Without history, without heritage, soccer to Americans is just a bunch of skinny kids kicking a ball around. At least the objective makes sense; imagine how Europeans view baseball. Even if you get how it's played, without context, history and a talent with statistics, it's just trying to hit a ball with a stick. And then a bunch of morons fighting once in a while, for reasons unknown. Which brings me to my next point:

2. Machismo. Soccer is one of the most popular participant sports in the U.S., if not the most. Why? It's what all kids play before they're big enough for real sports, like American football. I could pluck this prejudice out of the air if need be, but I remember my youth pastor saying it to a member of the group almost word-for-word when I was in high school. Real men play 6A football in Lawton, OK.

3. Grace. Contrary to the American stereotype, the beautiful game is just as punishing, painful, angry and intense and anything on this side of the pond. Clubs hate each other just as much. But watch the end of a hard-fought match sometime. The exchange of jerseys packs a certain grace, a recognition of a battle hard-fought on both sides. Over here, we shake hands. Starting in little league you recognize this practice as bullshit, instigated by grown-ups who mistakenly believe sportsmanship is important. Really, you're either sulking because you lost or ready to talk shit all over the other team.

"Good Game" my ass.

4. Internationalism. This is why I partially hope America never becomes a soccer power.

Why doesn't the U.S. get World Cup? Because this is a wholly anti-international country, in every part of culture (except business, when we can make money off other countries).

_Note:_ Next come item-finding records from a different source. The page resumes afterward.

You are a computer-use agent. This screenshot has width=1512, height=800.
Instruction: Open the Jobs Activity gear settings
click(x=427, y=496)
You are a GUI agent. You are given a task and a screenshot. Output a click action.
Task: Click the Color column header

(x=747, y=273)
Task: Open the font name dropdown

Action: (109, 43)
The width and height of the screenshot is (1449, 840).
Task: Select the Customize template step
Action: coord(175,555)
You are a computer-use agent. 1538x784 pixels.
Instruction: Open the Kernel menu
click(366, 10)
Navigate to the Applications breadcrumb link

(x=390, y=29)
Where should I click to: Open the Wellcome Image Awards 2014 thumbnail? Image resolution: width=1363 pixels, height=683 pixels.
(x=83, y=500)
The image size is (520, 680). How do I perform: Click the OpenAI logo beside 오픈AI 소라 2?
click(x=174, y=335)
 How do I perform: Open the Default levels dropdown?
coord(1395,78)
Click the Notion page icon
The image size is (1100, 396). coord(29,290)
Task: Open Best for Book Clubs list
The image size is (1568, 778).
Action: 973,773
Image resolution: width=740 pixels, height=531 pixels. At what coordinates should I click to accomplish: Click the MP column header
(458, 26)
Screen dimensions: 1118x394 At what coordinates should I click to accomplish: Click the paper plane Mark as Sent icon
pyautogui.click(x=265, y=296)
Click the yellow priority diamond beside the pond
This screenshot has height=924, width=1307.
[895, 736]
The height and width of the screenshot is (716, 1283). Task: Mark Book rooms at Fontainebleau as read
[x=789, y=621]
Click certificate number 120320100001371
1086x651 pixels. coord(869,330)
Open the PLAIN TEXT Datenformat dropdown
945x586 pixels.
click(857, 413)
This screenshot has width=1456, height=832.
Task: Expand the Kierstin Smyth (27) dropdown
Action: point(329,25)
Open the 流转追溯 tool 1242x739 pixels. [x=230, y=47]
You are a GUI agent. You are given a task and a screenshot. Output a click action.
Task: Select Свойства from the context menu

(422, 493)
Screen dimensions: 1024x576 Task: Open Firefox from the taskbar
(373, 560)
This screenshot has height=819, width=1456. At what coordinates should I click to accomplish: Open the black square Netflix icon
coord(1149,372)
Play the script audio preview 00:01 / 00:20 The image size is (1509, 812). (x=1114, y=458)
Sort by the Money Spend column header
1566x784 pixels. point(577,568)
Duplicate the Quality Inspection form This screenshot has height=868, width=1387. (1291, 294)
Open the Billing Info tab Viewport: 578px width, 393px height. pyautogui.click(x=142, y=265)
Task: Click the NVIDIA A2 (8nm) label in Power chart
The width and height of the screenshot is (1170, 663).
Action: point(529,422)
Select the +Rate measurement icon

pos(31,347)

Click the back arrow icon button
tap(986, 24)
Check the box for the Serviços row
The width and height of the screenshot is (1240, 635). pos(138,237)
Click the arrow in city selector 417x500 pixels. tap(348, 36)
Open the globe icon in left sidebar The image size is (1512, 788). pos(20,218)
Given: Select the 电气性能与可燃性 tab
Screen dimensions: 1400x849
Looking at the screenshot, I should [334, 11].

The sports manifestation is easily identifiable. Our culture's major sporting events are the professional national leauges, who's best we call world champions but are anything besides that. International competition is a curiosity, the only attention-grabber being the occassional brief Olympics, where strange athletes in strange sports go at it for two weeks before returning to the stock room at Home Depot. And the only time it ever really matters is if A) The U.S. does well unexpectedly, or B) The Yanks lose at something they're supposed to win, like basketball.

Everywhere else it's quite the opposite. Fans go rabid for their national club leagues, but the really big European enchilada is Champions League, where the best teams from the continent play one another. And the stupid Olympics take a backseat to World Cup, the biggest sporting event on the planet.

It's not just that we play sports like baseball, which is only quasi-international, and American football, which few others are stupid enough to play. It's the fact that something like 12 percent of our citizens have passports. It's the fact that so many people think Jesus spoke English and, therefore, so should the fucking Mexicans if they want to come here. It's the fact that we appoint a U.N. ambassador who thinks the U.N. is a joke.

Much of the world rejoices that American soccer isn't great, because elite soccer is one of the few clubs they've kept us out of. It's admittedly juvenile, but I don't blame them. If I lived in another country, I'd want some beautiful refuge from ugly Americanism. Shit, I live here and I want one. So that part of means yearns for American soccer to remain wandering in the wilderness; if we won World Cup, it's just be one more place where we could ignore the international community, push everyone around and get our way in the end.

In short, America doesn't deserve a good soccer team.

I, for one, am going for Sweden. Also because of my huge man-crush on Zlatan Ibrahimovic.